▶ [What the task asks] Each record below should be given again exactly as it reads.

Top of Provided records

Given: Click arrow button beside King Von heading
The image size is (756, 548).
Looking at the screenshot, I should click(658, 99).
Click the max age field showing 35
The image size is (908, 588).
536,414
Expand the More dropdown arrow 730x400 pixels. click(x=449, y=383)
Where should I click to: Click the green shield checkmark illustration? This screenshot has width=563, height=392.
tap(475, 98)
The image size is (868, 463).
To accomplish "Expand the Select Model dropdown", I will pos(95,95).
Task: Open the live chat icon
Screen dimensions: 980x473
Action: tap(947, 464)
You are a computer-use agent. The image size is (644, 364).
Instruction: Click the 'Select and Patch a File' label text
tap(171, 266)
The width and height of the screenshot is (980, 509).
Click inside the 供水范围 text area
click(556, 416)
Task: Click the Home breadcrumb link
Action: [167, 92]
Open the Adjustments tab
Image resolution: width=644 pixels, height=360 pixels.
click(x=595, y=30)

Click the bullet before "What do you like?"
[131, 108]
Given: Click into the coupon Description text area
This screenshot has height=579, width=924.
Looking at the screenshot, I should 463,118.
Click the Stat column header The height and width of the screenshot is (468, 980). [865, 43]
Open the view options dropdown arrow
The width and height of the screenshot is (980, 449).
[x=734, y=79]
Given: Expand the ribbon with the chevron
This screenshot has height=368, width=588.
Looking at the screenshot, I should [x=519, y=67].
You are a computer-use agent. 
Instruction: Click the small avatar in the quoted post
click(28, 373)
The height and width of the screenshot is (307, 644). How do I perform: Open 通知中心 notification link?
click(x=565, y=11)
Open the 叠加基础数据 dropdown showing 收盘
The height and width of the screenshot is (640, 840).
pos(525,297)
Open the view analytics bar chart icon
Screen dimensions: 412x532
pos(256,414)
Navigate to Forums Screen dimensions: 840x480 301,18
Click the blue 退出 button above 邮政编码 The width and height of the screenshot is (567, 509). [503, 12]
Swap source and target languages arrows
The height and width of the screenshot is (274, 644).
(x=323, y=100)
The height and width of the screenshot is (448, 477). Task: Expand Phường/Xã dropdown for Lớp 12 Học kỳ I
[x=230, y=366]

Bottom of Provided records

▶ [Solved problem]
Given: Click arrow button beside King Von heading
The image size is (756, 548).
Looking at the screenshot, I should click(658, 99).
Click the max age field showing 35
The image size is (908, 588).
536,414
Expand the More dropdown arrow 730x400 pixels. click(x=449, y=383)
Where should I click to: Click the green shield checkmark illustration? This screenshot has width=563, height=392.
tap(475, 98)
The image size is (868, 463).
To accomplish "Expand the Select Model dropdown", I will pos(95,95).
Task: Open the live chat icon
Screen dimensions: 980x473
Action: tap(947, 464)
You are a computer-use agent. The image size is (644, 364).
Instruction: Click the 'Select and Patch a File' label text
tap(171, 266)
The width and height of the screenshot is (980, 509).
Click inside the 供水范围 text area
click(556, 416)
Task: Click the Home breadcrumb link
Action: [167, 92]
Open the Adjustments tab
Image resolution: width=644 pixels, height=360 pixels.
click(x=595, y=30)

Click the bullet before "What do you like?"
[131, 108]
Given: Click into the coupon Description text area
This screenshot has height=579, width=924.
Looking at the screenshot, I should 463,118.
Click the Stat column header The height and width of the screenshot is (468, 980). [865, 43]
Open the view options dropdown arrow
The width and height of the screenshot is (980, 449).
[x=734, y=79]
Given: Expand the ribbon with the chevron
This screenshot has height=368, width=588.
Looking at the screenshot, I should [x=519, y=67].
You are a computer-use agent. 
Instruction: Click the small avatar in the quoted post
click(28, 373)
The height and width of the screenshot is (307, 644). How do I perform: Open 通知中心 notification link?
click(x=565, y=11)
Open the 叠加基础数据 dropdown showing 收盘
The height and width of the screenshot is (640, 840).
pos(525,297)
Open the view analytics bar chart icon
Screen dimensions: 412x532
pos(256,414)
Navigate to Forums Screen dimensions: 840x480 301,18
Click the blue 退出 button above 邮政编码 The width and height of the screenshot is (567, 509). [503, 12]
Swap source and target languages arrows
The height and width of the screenshot is (274, 644).
(x=323, y=100)
The height and width of the screenshot is (448, 477). Task: Expand Phường/Xã dropdown for Lớp 12 Học kỳ I
[x=230, y=366]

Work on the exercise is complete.